Benefits (with concrete examples)

  • Ethereum (2014): From July 22 to Sept 2, 2014, Ethereum’s ICO raised about $18.3M (over 31,500 BTC). It went on to become the key smart-contract base for DeFi and NFTs.

  • Brave / BAT (2017): Raised ~$35M in under 30 seconds. By 2025 the ecosystem had grown to ~97.8M monthly active users, and the token’s use cases (ad rewards, creator payouts) were implemented.

  • Filecoin (2017 → live): $52M presale + $205M ICO. Mainnet launched Oct 15, 2020; by 2025 Q2 the network reported ~1,100 PiB of active stored data—evidence of real demand.

  • Chainlink (2017): Raised $32M. Decentralized oracles supplying off-chain data are now widely integrated across projects.

Takeaway: When capital → product → real usage lined up (Ethereum/Brave/Filecoin/Chainlink), the ICO served as an effective initial accelerator.

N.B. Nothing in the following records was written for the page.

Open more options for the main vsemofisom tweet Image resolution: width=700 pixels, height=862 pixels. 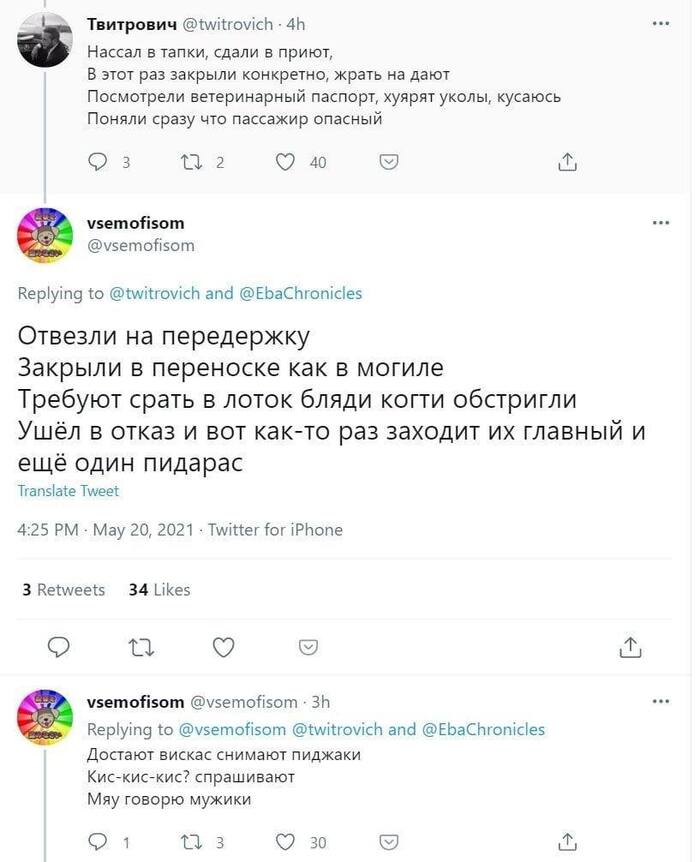(660, 223)
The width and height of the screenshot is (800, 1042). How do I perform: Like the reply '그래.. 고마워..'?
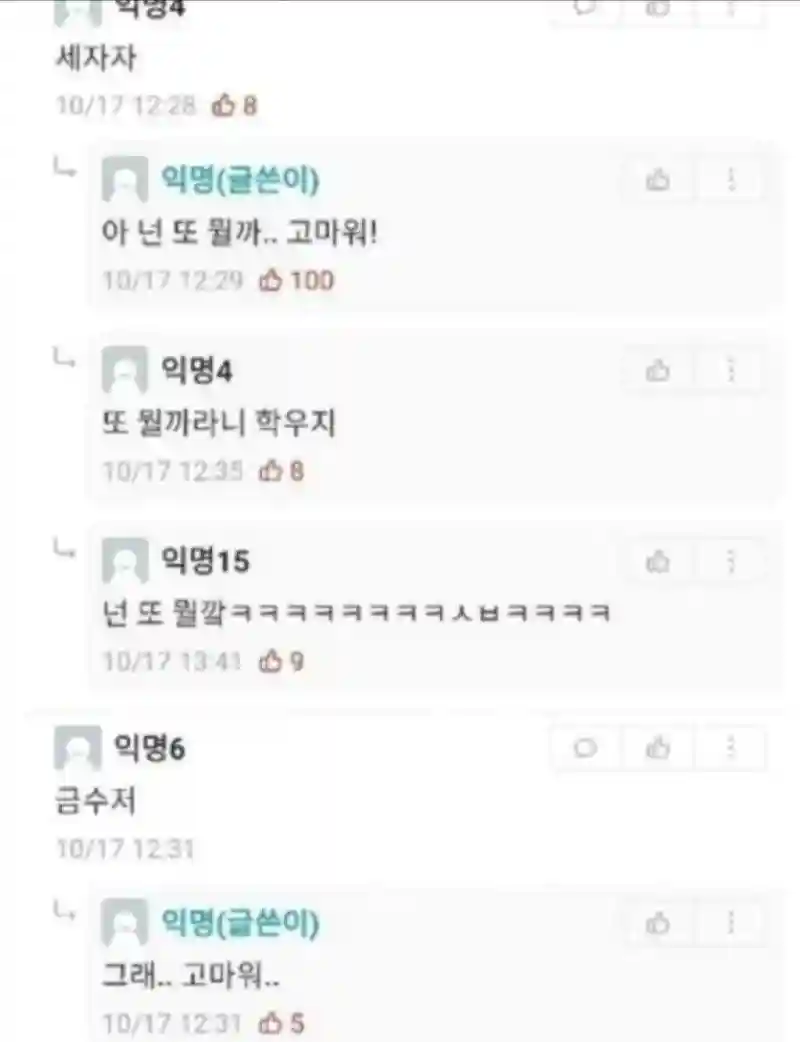point(658,923)
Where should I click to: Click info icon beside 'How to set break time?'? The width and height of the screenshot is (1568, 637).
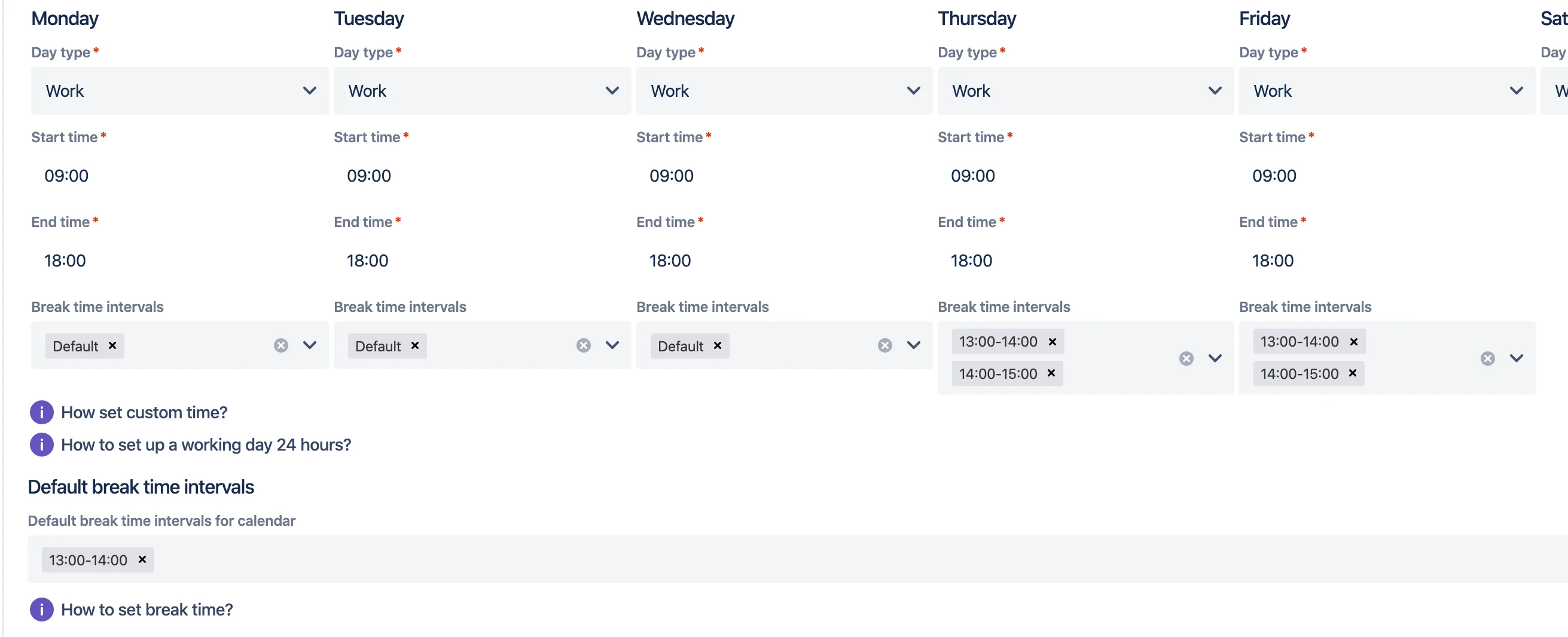41,610
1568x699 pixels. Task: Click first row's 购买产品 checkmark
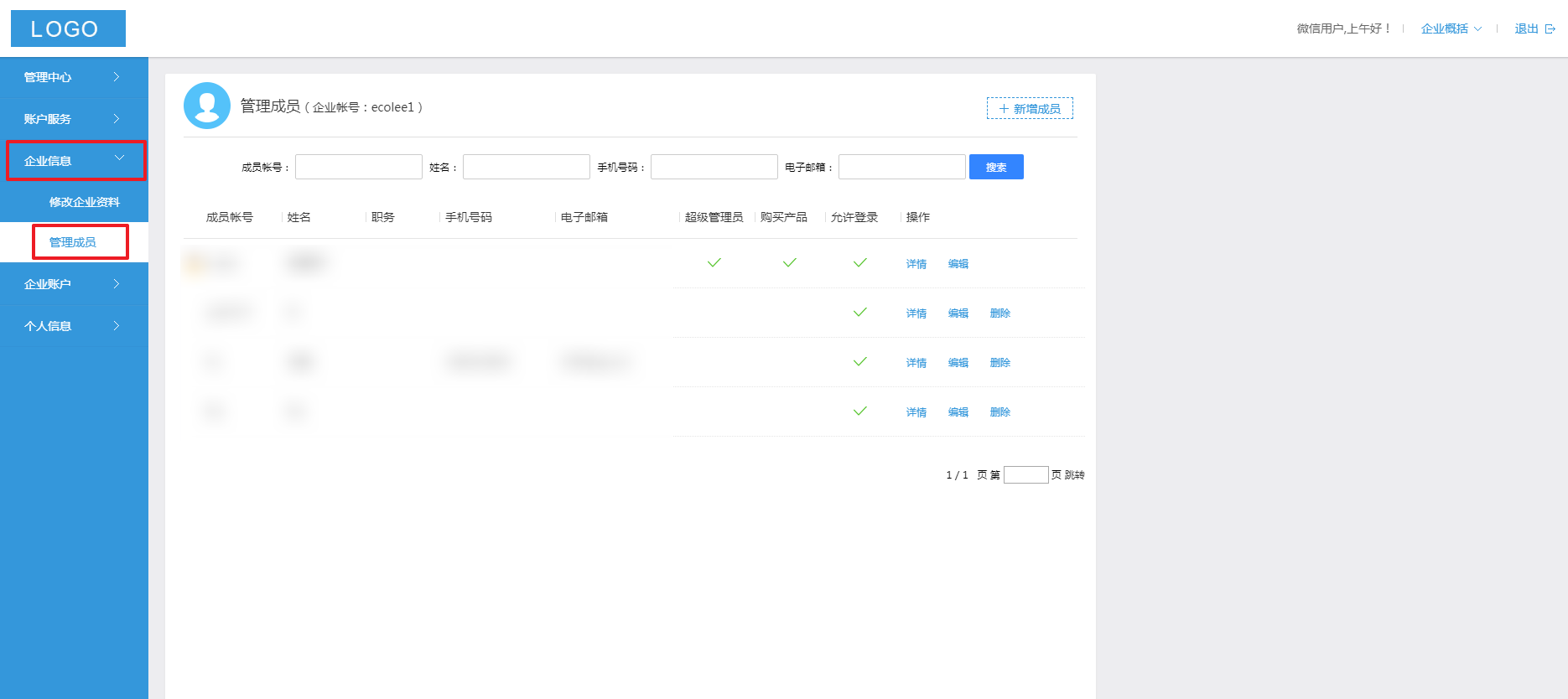(x=789, y=263)
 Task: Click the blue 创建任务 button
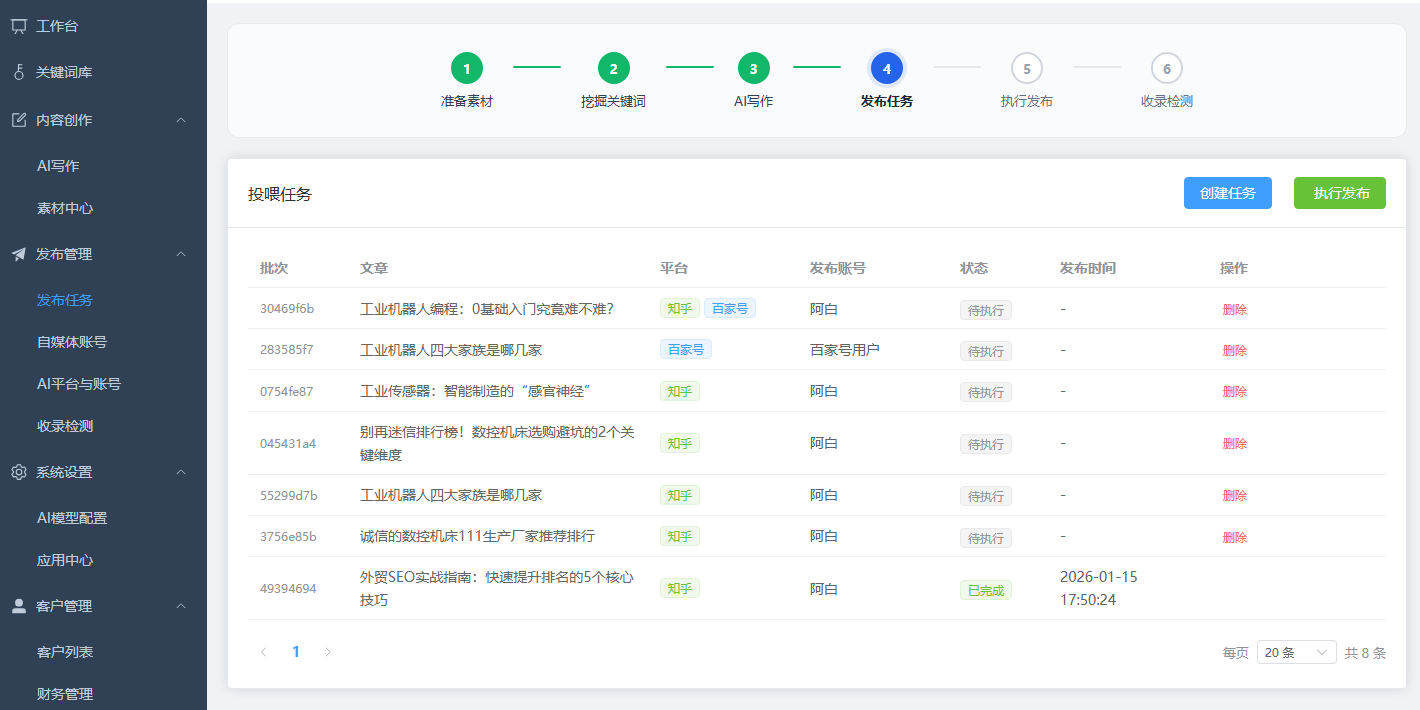point(1227,192)
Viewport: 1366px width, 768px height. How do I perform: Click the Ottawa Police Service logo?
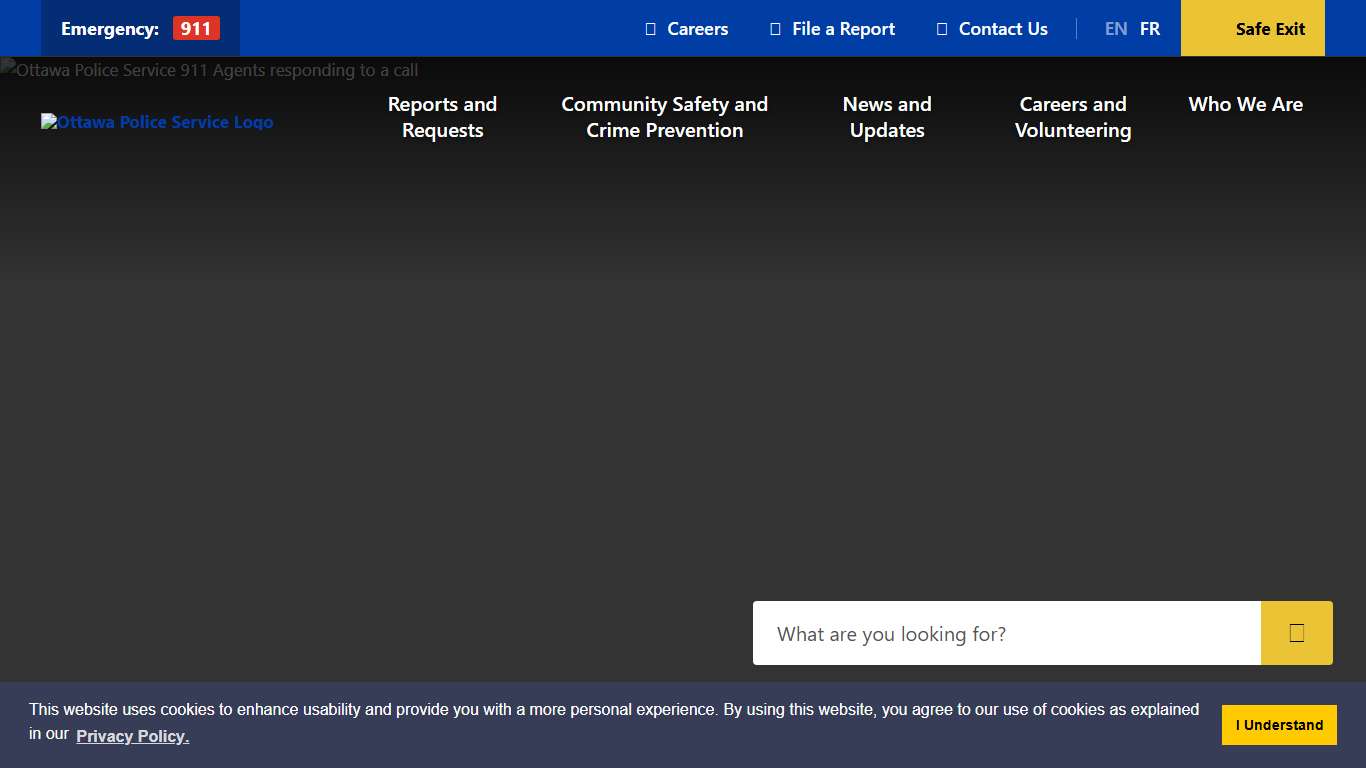pyautogui.click(x=156, y=122)
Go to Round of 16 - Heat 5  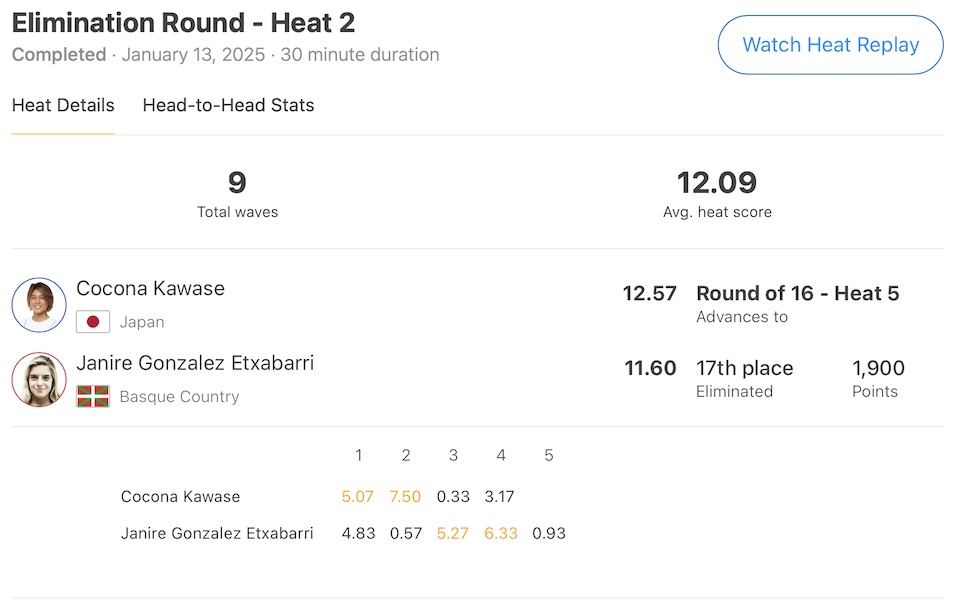coord(797,294)
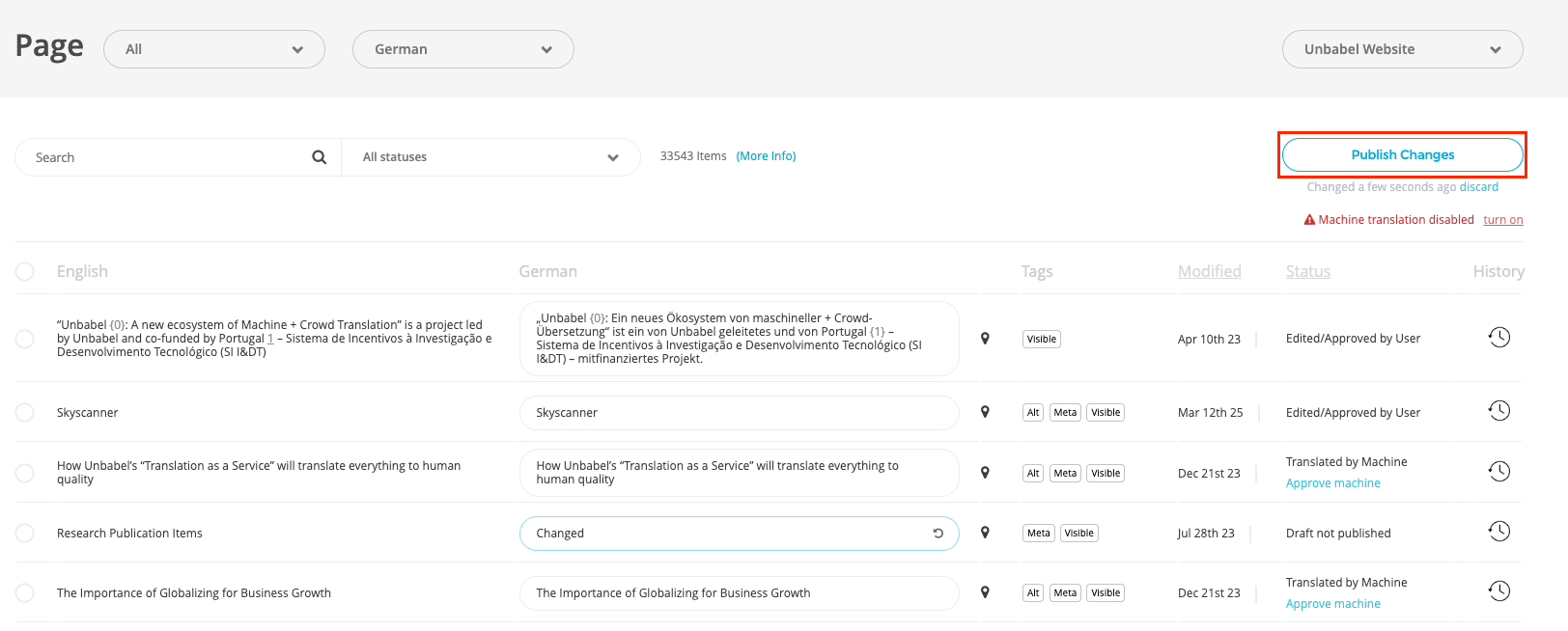Screen dimensions: 1568x631
Task: Click location pin for Research Publication Items
Action: click(x=985, y=533)
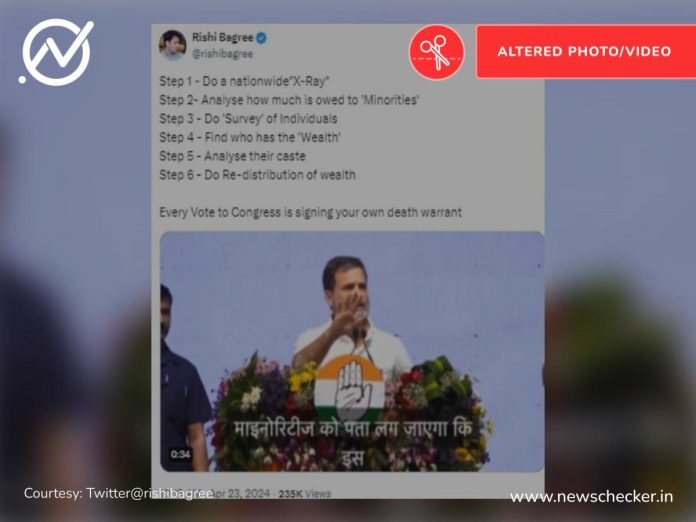The width and height of the screenshot is (696, 522).
Task: Select the 'Step 1 - Do a nationwide X-Ray' line
Action: coord(244,81)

Harms (where problems surfaced)

  • BitConnect (2017–2018): High-yield “program” deemed a Ponzi. U.S. DOJ cited ~$2B scale; courts ordered $17M+ in restitution in 2023.

  • Telegram / GRAM (2018–2020): Raised ~$1.7B, but the SEC argued it was an unregistered securities offering. June 26, 2020 settlement: $1.2B returned + $18.5M penalty; token distribution aborted.

  • EOS / Block.one (2017–2018): Raised ~$4B; in 2019 the SEC settled for $24M over unregistered securities issues—showing that even record-size raises must pass regulatory muster.

  • Tezos (2017): Raised ~$232M, then faced governance disputes and class actions. Settled in 2020 for $25M (without a court ruling on illegality).

  • Centra Tech (2017): Celebrity-promoted ICO found to be fraudulent. Co-founders convicted; promoters were also charged for undisclosed paid touting.

  • China’s blanket ban (2017/9/4): PBoC and other regulators banned ICOs and ordered funds returned—a stark example of jurisdictions where ICOs are fundamentally disallowed.

Takeaway: Fraud, unregistered sales, flawed tokenomics/governance, and prohibitive local rules can quickly trigger distribution halts, repayments, and sanctions.

Practical implications (ultra-brief)

  • For investors: Check the jurisdiction and applicable law, the white paper’s use of proceeds & lockups, presence of third-party vetting (e.g., IEO), custody/transfer limits, and governance/conflicts. Treat ICO exposure as high risk; use small, diversified positions.

  • For issuers: Assume existing regimes apply (e.g., EU MiCA, U.S. Howey analysis). Favor registered/qualified paths like IEO/STO and design issuance within the regulatory perimeter.